有識者と一緒に考える地方創生1|地域と地域社会が抱える課題に解決策はあるのか。

【テーマ】
「産官学が連携することによって、地域に雇用と新しい働き方を創出していけるのか」
【パネラー】
テレワーク協会 専務理事 井沢晃一さん
東北芸術工科大学 デザイン工学部 教授 松村茂さん
NPO法人キッズバレイ 赤石麻美さん
【モデレーター】
株式会社インテリジェンスビジネスソリューションズ
ワークスタイル革命担当 家田佳代子さん
人口減少など、地域社会が抱える課題はあまりに根が深かった。
家田:地方創生という、かなり旬なテーマで、新しい働き方についてお話させていただきたいと思っております。
今回は地域の視点から、産官学それぞれの立場の有識者を交えたパネルディスカッションです。仕事や働き方の観点から地域の課題と解決策を議論するという、壮大なテーマでお話をお伺いしたいと思っております。
まずはじめに、第一部のほうで少しふれていただきましたが、地方創生の背景を改めてお伝えします。
昨年末にまち・ひと・しごと創生「長期ビジョン」というものと、「総合戦略」というものが閣議決定されました。地方の人口減少に歯止めをかけましょうというところと、2060年に1億人程度の人口を確保しましょうということで、いろいろな政策が国のほうで始まってきております。
地方についても、「地方人口ビジョン」というものと「地方版総合戦略」というものがございまして、平成27年度中に、「地方人口ビジョン」「地方版総合戦略」の策定に努めるようにと、都道府県と市町村に対して国が発表したところでございます。
これを受けて、かなり壮大な話になりますが、「産官学が連携することによって、地域に雇用と新しい働き方を創出していけるのか」というテーマでディスカッションしていきたいと思います。
まず最初の質問なんですが、日本の地域や地域社会が抱えている課題とは何なのか。まちづくりの視点から見た際の地域の課題として、地域のIT活用や起業支援の現状について、松村先生にお話いただきたいと思います。
松村:大変難しいと言うか、大きなテーマで、どういうお話をすれば良いか戸惑いますけども。地方にとって一番の課題は、人口が減少しているということだと思います。
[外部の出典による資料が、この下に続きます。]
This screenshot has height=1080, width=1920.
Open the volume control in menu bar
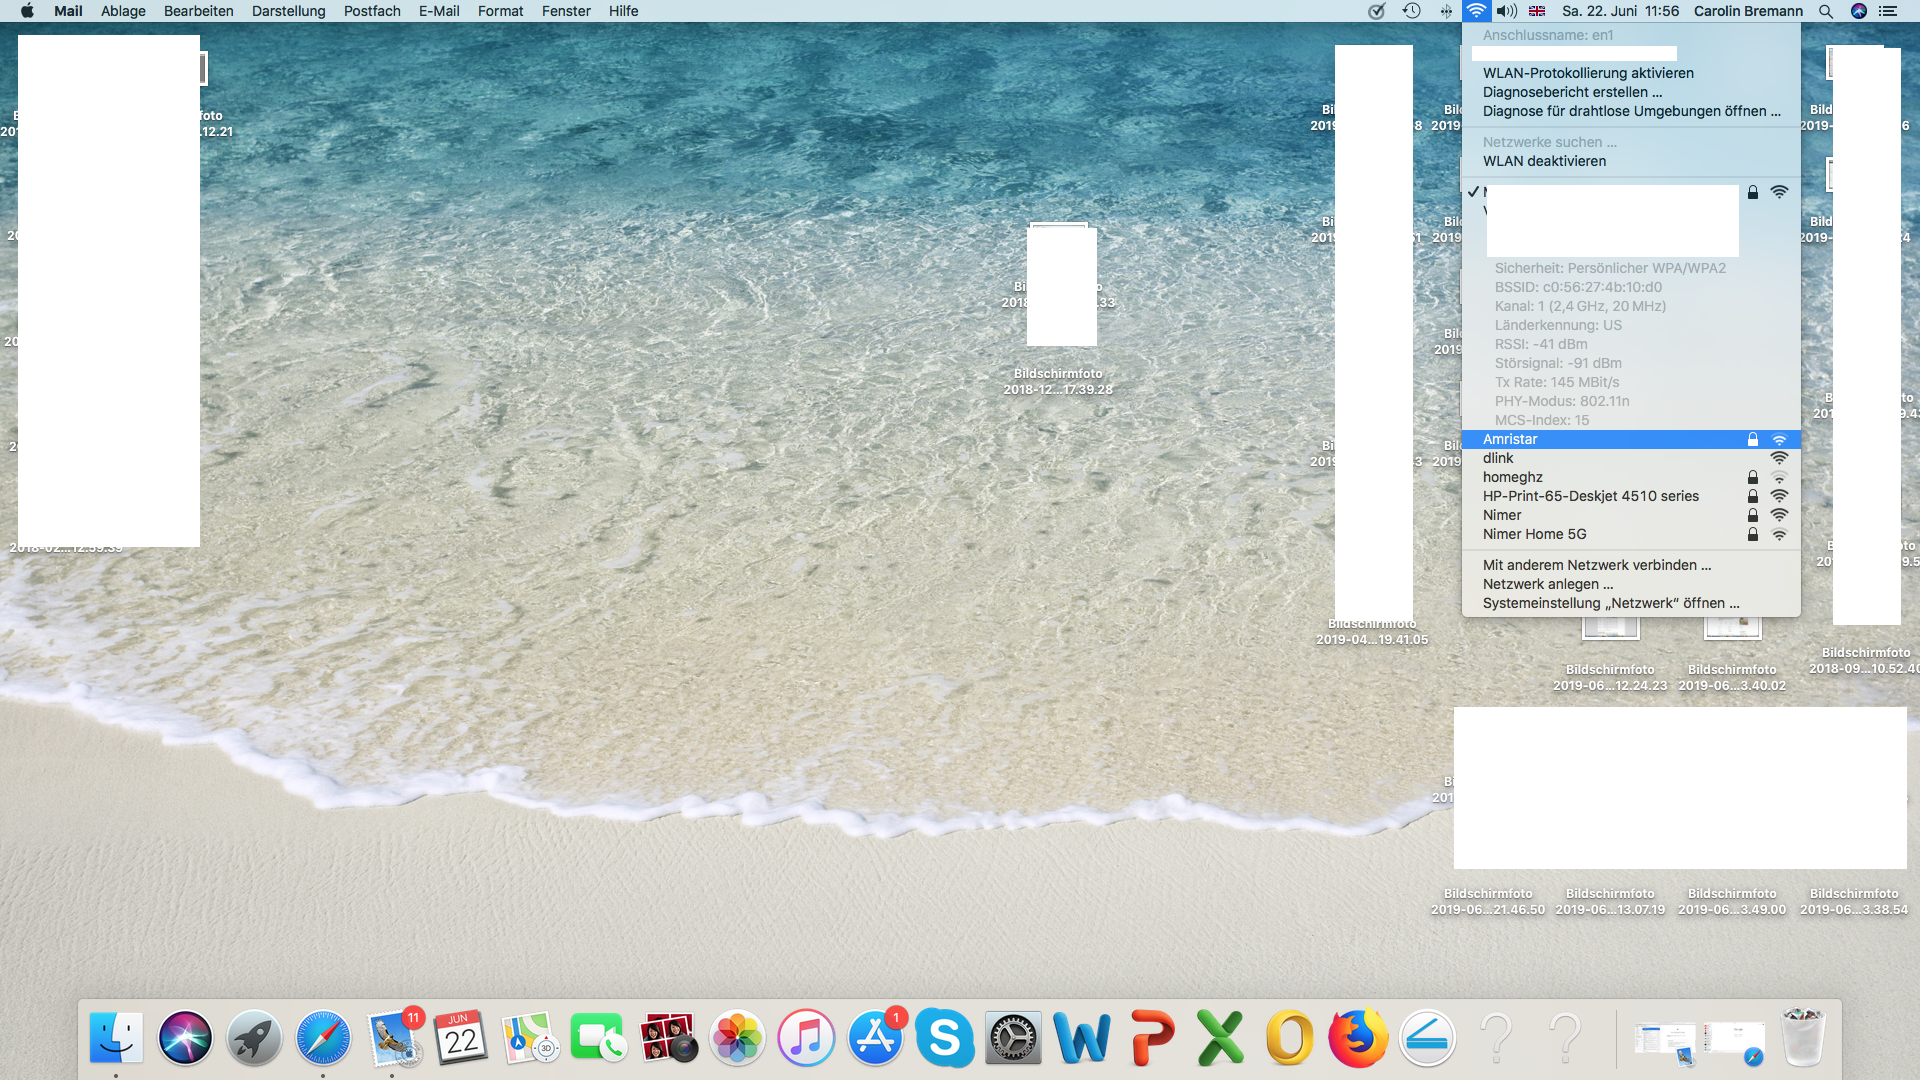[x=1507, y=11]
各市町村の皆様がですね、どうやれば人口が、少なくとも維持できるのかということについて腐心されているという状況ですよね。
人口減少を食い止めるために、例えば、I、J、Uターンみたいなことを推進して、東京や大都市圏から人が戻ってくる、あるいは移住してくれることを期待して取り組んでいらっしゃいます。そもそもそこには、地方の経済がなかなかうまく回っていないという問題があるのかと思います。
例えば地方の場合、一般的に第一次産業ということで、農業とか漁業とかを手がけています。そしてもうひとつ第二次産業として、食品加工などさまざまな加工産業があるわけです。そうしたものがですね、ITと上手くつながっていないということが二つ目の課題なのかなと思います。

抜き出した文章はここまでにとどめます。